Shane Bond announced retirement in all format of cricket

Shane BondNew Zealand fast bowler Shane Bond said Friday he was ending a Cricket career which combined stunning success with a frustrating succession of injuries.

The 34-year-old, who announced his retirement from Test cricket in December 2009 after yet another injury cut short his series against Pakistan, said he was unwilling to concession his standards by continuing in international cricket.

"I know the time is right for me to step down," he said in a statement announcing his retirement from all cricket.

"I dreamed of playing for New Zealand when I was six. The reality of what has unfolded was more than I could ever hope for and I have been extremely proud to represent New Zealand.

"I am going to miss a lot of this but I know now is the time to bow out."

When fit, Bond was New Zealand's best fast bowler since Richard Hadlee and he ended his Test career with 87 wickets from 18 matches at an average of 22.09.

In 82 one-day internationals, he captured 147 wickets at an average of 20.88 and in 20 T20 matches he had 25 wickets at 21.72.

The former police officer combined blistering pace with precise control and swing, but a string of injuries frequently interrupted his career following his international debut in 2001.

Shane BondShane Bond told journalists after returning from the T20 World Cup he was feeling his age since ODI series against Australia in March 2010.

"I just felt like I was starting to slow down.
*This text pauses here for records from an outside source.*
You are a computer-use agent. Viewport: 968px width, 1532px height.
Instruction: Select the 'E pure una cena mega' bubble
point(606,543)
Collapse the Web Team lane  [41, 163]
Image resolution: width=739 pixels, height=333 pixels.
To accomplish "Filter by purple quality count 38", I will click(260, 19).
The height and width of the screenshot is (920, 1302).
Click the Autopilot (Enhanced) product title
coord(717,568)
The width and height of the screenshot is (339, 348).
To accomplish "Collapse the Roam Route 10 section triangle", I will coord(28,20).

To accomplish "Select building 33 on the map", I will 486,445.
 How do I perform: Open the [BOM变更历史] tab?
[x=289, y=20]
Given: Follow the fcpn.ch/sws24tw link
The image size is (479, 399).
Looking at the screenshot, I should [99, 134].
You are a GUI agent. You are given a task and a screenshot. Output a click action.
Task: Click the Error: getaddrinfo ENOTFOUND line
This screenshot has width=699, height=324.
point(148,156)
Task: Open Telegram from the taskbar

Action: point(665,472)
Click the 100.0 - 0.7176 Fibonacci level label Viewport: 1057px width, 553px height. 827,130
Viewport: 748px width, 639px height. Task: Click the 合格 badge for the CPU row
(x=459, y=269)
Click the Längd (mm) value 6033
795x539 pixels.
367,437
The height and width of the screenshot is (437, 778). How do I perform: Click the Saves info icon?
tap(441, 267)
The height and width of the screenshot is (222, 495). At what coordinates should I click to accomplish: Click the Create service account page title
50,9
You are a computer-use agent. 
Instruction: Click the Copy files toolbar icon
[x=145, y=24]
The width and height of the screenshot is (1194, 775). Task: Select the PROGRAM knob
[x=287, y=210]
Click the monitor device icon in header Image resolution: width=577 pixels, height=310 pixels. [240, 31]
The body's obviously been battered a bit and I suppose I'm coming up to 35."

"I noticed getting out of bed in the mornings, getting myself up for training is tougher."

Looking ahead, he was not enthusiastic about doing the work required to ensure he was fully fit for upcoming tours to Sri Lanka, Bangladesh and India.

Not only injury interrupted Bond's career.

He joined the rebel Indian Cricket League in 2008, believing he had an understanding with New Zealand Cricket that he would be able to continue playing for his country. But he was subsequently banned when the ICL was declared an unauthorized competition.

He returned to the national team last year and insisted Friday there were no hard feelings over the episode.

"I finish happy, no ill-feeling towards anyone. I've been very lucky during my career, I've had ups and downs but I look back with great pride."

New Zealand Cricket chief executive Justin Vaughan said Bond would be "almost impossible to replace".

New Zealand Skipper Daniel Vettori agreed, saying New Zealand had been lucky to have a player of Bond's stature.

"For me personally it is a big loss - I think he could still be a really good player for us for some time to come," Vettori said.